I swore I would never be that parent. I’d see kids at the restaurant with their tablets set up while their parents sipped margaritas. I’d hear that the number one essential of road trips is their kids’ tablets and headphones. I would judge, and I said the one thing a parent should never say: “I will never let my kids have that.”
Our story begins with naivety
I was raised mostly by my grandmother. The combination of having someone two generations older raising me as well as growing up without Apple anything until high school (college for me personally) had set certain expectations.
My original thoughts:
“Parents should just be able to entertain their kids.”
“If a kid misbehaves, there is clearly a discipline problem.”
“Tablets are just an excuse not to engage with your kids.”
All I can say now as I read those now is, “Well, that is cute.”
Experience is our best teacher
I have learned the power that nature has in combination with nurture with our kids.
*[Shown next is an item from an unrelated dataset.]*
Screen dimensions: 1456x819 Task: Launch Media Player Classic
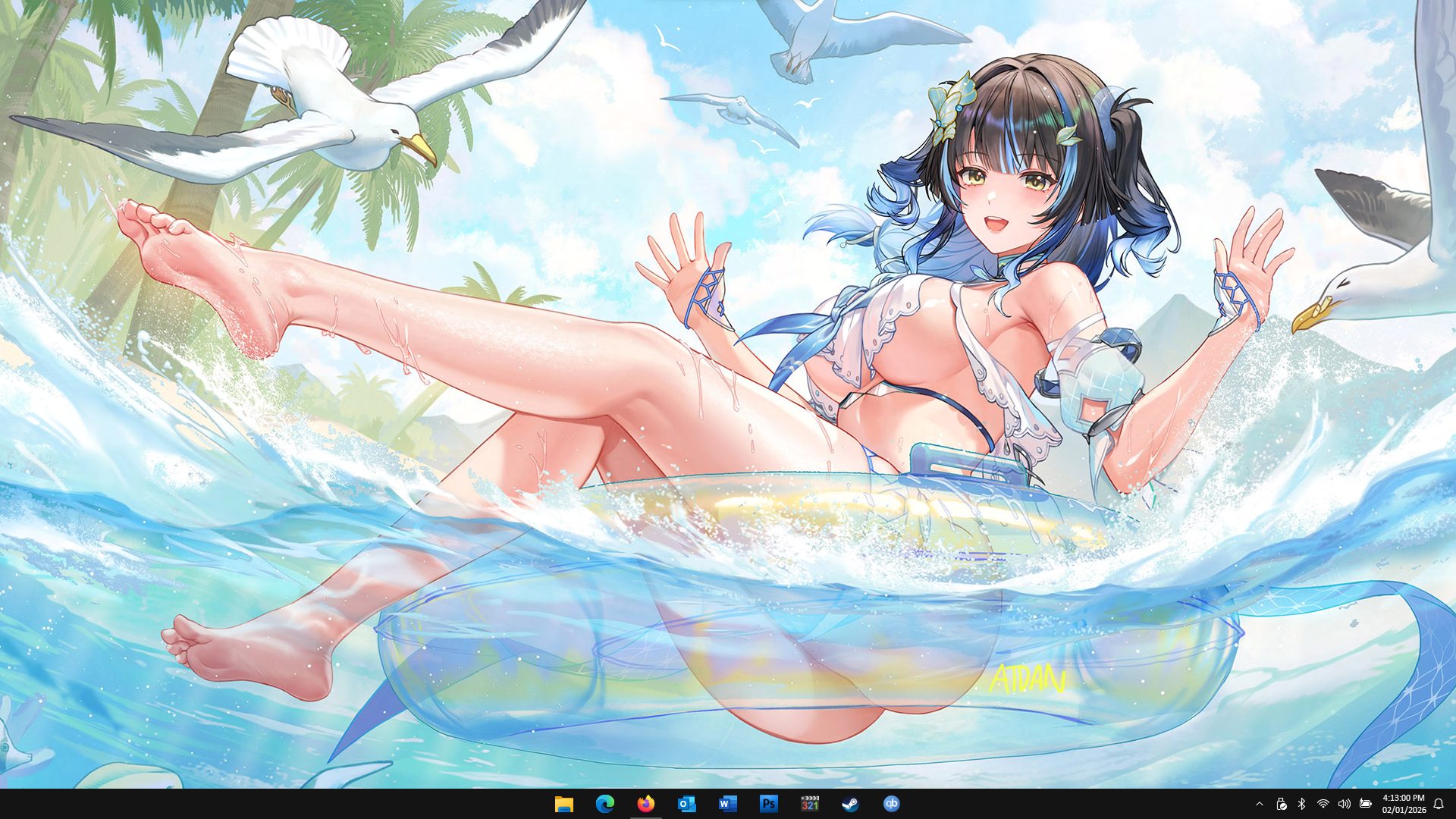click(x=809, y=804)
Even the most disciplined kids will have their moments of emotion take over. It’s part of being human.
Our most recent struggle has been with our three-year-old. “Threenager” is a coined term for a reason. She is a very intelligent, and very emotional child, and boy. Does she know exactly what she wants… when…and how.
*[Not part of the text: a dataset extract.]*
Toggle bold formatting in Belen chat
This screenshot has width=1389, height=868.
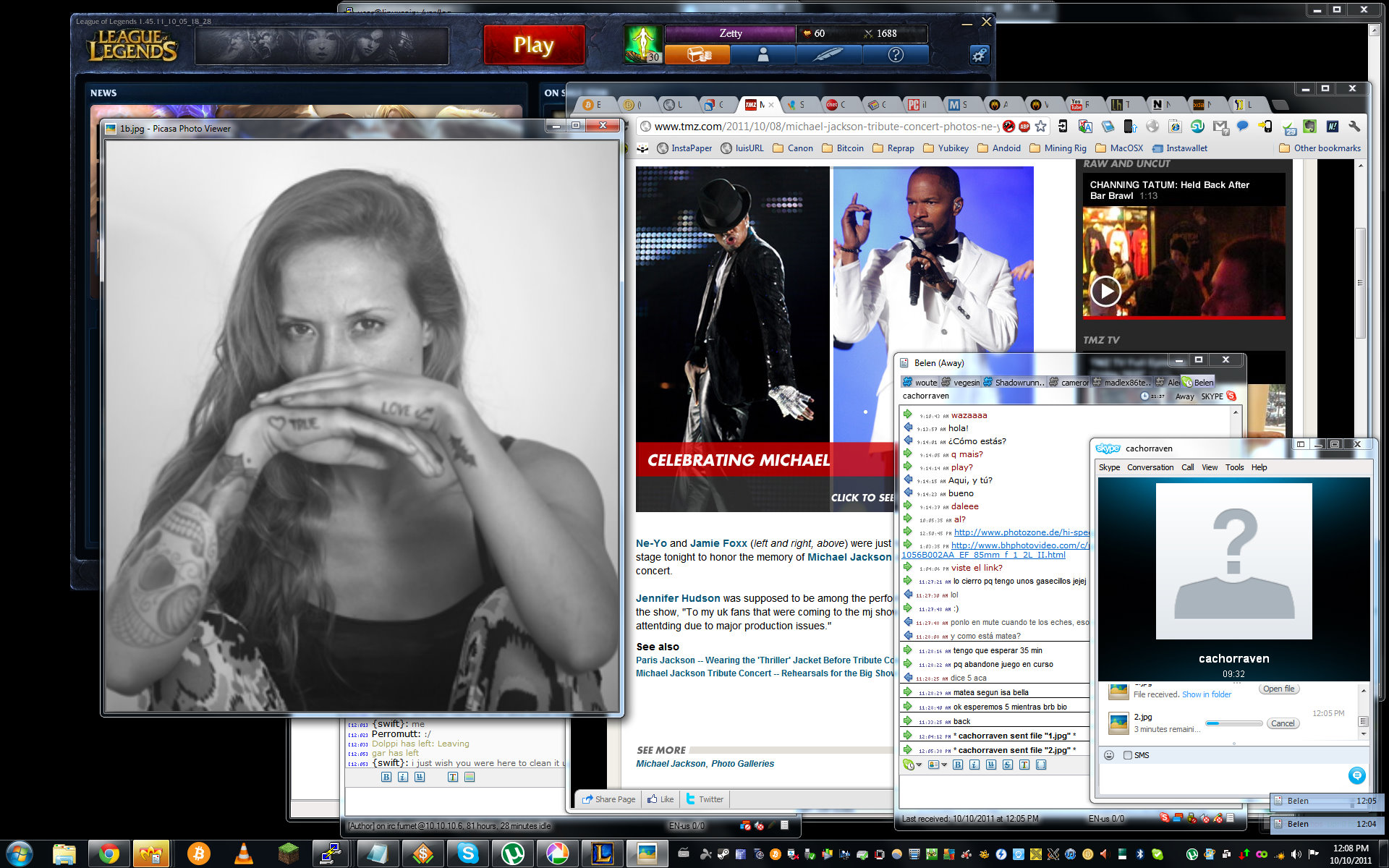[x=958, y=765]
Bedtime was a disaster. No matter how early we began the routine, how much gentle parenting or consequences….my husband and I would return her to her bed at least 20 times a night. This is not an exaggeration.
Finally one night I caved. I grabbed her tablet, which we usually only use for travel, snuggled in bed with her, and popped on Peppa Pig. My toddler who would cry and scream for an hour was suddenly peaceful and asleep within 10 minutes.
It was a battle I was willing to lose. A white flag I waved proudly. If I as an adult like to unwind and calm myself with an episode or two, perhaps I should allow my child the same privilege from time to time.
Some battles are temporary
Is this a long-term solution? 100% not. However, in this season with a 3-year-old, 1-year-old, baby number 3 on the way, a full-time job, a husband with a new job, and the countless responsibilities that come with each of those–I’m willing to let some things slide, for now.
My wise counselor told me in our latest session that not everything can be a top priority. Choose 1-2. As I reflected on it, my husband and I agreed on what takes the top spot in where we put our time, energy, and effort.
We respect the Lord (faith is a top priority in our family). We respect each other. If you speak unkindly to me, there will be an apology. If I speak unkindly to you, there will be an apology. And of course, respect yourself.
The tablet might be a bandaid-type of solution, but it’s a bandaid that allows me to prioritize love and respect with my kids.